Cybercrime Group Claims Novo Nordisk Hack: What You Need to Know

Post Views: 7

Cybercrime Group Claims Novo Nordisk Hack A hack-and-leak collective known as FulcrumSec has asserted accountability for breaching the Danish pharmaceutical corporation Novo Nordisk.

Overview of the Breach

The incident was revealed late last week, with the company notifying patients that unauthorized actors had infiltrated its internal IT infrastructure and extracted data tied to clinical trials. The pharmaceutical firm stated that the compromised information was pseudonymized, preventing direct identification of individuals by name or unique identifiers.

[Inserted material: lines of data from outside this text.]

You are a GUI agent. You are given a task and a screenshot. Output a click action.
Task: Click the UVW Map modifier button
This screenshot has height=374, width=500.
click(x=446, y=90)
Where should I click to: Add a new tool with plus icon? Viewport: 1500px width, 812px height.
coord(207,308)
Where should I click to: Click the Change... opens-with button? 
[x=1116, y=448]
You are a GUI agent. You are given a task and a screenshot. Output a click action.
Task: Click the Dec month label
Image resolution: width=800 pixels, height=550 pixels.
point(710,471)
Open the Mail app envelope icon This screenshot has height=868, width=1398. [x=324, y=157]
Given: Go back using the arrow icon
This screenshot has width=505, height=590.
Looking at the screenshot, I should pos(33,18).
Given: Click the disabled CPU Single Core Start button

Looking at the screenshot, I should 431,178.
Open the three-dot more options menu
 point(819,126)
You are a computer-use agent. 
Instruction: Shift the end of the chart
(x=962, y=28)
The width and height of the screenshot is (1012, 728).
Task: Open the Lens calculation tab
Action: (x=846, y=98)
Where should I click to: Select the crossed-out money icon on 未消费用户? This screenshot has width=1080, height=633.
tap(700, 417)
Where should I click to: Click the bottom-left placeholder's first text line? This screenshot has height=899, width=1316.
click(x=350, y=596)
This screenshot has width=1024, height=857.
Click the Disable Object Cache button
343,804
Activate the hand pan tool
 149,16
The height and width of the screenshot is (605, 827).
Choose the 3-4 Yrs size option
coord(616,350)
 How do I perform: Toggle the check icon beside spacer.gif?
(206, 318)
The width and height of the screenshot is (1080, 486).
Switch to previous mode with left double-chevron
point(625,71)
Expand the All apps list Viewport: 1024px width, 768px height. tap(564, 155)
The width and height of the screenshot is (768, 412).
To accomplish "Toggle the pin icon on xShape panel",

“Access to patient identities would require additional data not involved in this incident,” the company clarified. Although no cybercrime organization had previously acknowledged the attack, FulcrumSec reached out to DataBreaches to publicize its breach of Novo Nordisk.

The Hack and Leak

The group claims to have exploited a GitHub access token in March to clone the company’s repositories and obtain supplementary credentials. FulcrumSec reported stealing approximately 1.3 terabytes of data from the pharmaceutical entity, accompanied by a catalog of over 700,000 files as evidence.

The group also detailed the nature of the data allegedly exfiltrated, which reportedly includes intellectual property such as unannounced drug development initiatives, proprietary molecular structures, the Dicerna RNAi pipeline, confidential artificial intelligence models, and additional sensitive materials.

Data Stolen and Ransom Demand

FulcrumSec shared portions of its communication with Novo Nordisk, including stolen credentials to validate its claims. The group demanded a $25 million ransom, but the extortion attempt did not succeed. It has since warned of imminent data disclosure.

As of the latest update, Novo Nordisk has not appeared on FulcrumSec’s Tor-based data leak platform. The breach highlights vulnerabilities in software development practices, particularly the risks associated with misconfigured access tokens and insecure repository management.

Industry Implications

The stolen data’s potential impact on pharmaceutical research and competitive advantage remains a critical concern for the industry. Organizations are urged to review access controls and monitor for unauthorized activity in code repositories.

No further details about the breach’s scope or mitigation efforts have been disclosed by the affected entity. The situation underscores the growing threat of hack-and-leak operations targeting critical sectors and the challenges of addressing data exfiltration in modern digital ecosystems.

“Access to patient identities would require additional data not involved in this incident,” the company clarified.